The Nazi side of the conflict also sees some developments in “The Pious Thieves”. Remember that German bomb-making facility we saw in the previous episode? Well, that’s connected in some way to Katarina Löw (Megan Channell), a secret Nazi who is frustrated by a delay in the trade bill which has been brought about by Biff (Dylan Baker) and the Secretary of Commerce Juanita Kreps (Becky Ann Baker). It also proves a point of consternation for the Colonel (Lena Olin) and Tobias (Jonno Davies).
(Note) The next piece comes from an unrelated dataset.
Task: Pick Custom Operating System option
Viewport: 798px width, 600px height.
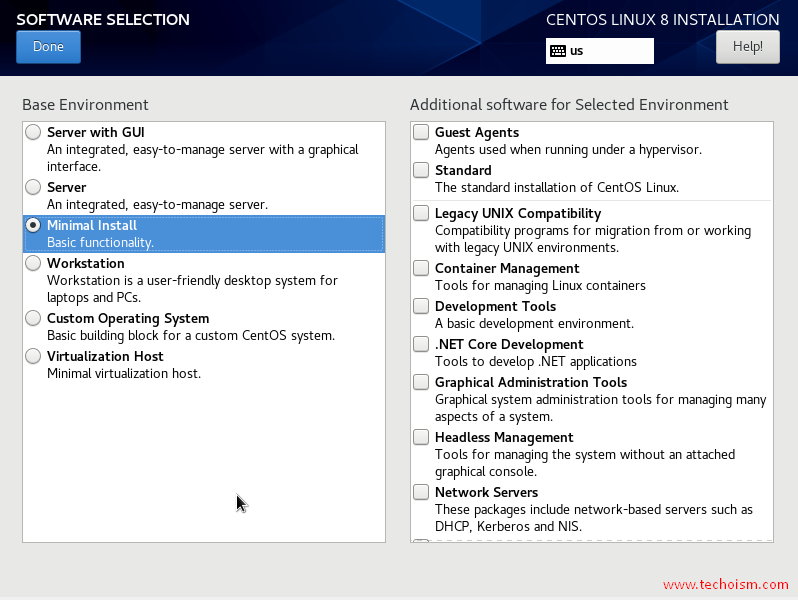Action: (33, 318)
But it’s the bank heist which takes up most of Hunters Episode 4. There are several stages: In the first, Mindy (Carol Kane) gets inside but can’t find box 630, leading to Harriet purchasing blueprints of the building, the discovery of a secret room, and the manipulation by Lonny (Josh Radnor) of the sole employee with access to it. A very obvious robbery is used as a distraction from the real mission of accessing the box, which leads to a great gag in which Lonny won’t stop pretending to be dead until Harriet ends the scene, at which point he springs back to his feet and thanks the audience of perplexed security guards. Jonah, told to wait outside, gets himself involved just in time to save Joe’s (Louis Ozawa) life, winning him a bit of trust back, even if he can’t help but make a pointed remark about his usefulness.

It shouldn’t come as much of a surprise that the stolen Jewish fortunes hidden beneath a hatch behind a fake wall in the secret room contains Jakob’s ring – which Jonah takes – and countless other priceless pieces of art and items of jewelry. The treasure is a vast and uncountable fortune, but it’s also in large part a metaphor; the ill-gotten gains of a fascist regime which stole the lives, possessions, and identities of an entire race of people. This is what Meyer is fighting for, and what Jonah is now accepted as a part of. Hauser also gets his comeuppance in “The Pious Thieves”, first with a knife through the hand and then a bullet through the brain, but only after revealing the owner of box 630: Oskar Hauftman, “the Ghost”, whom Meyer believed to be long dead. A fitting nickname, then.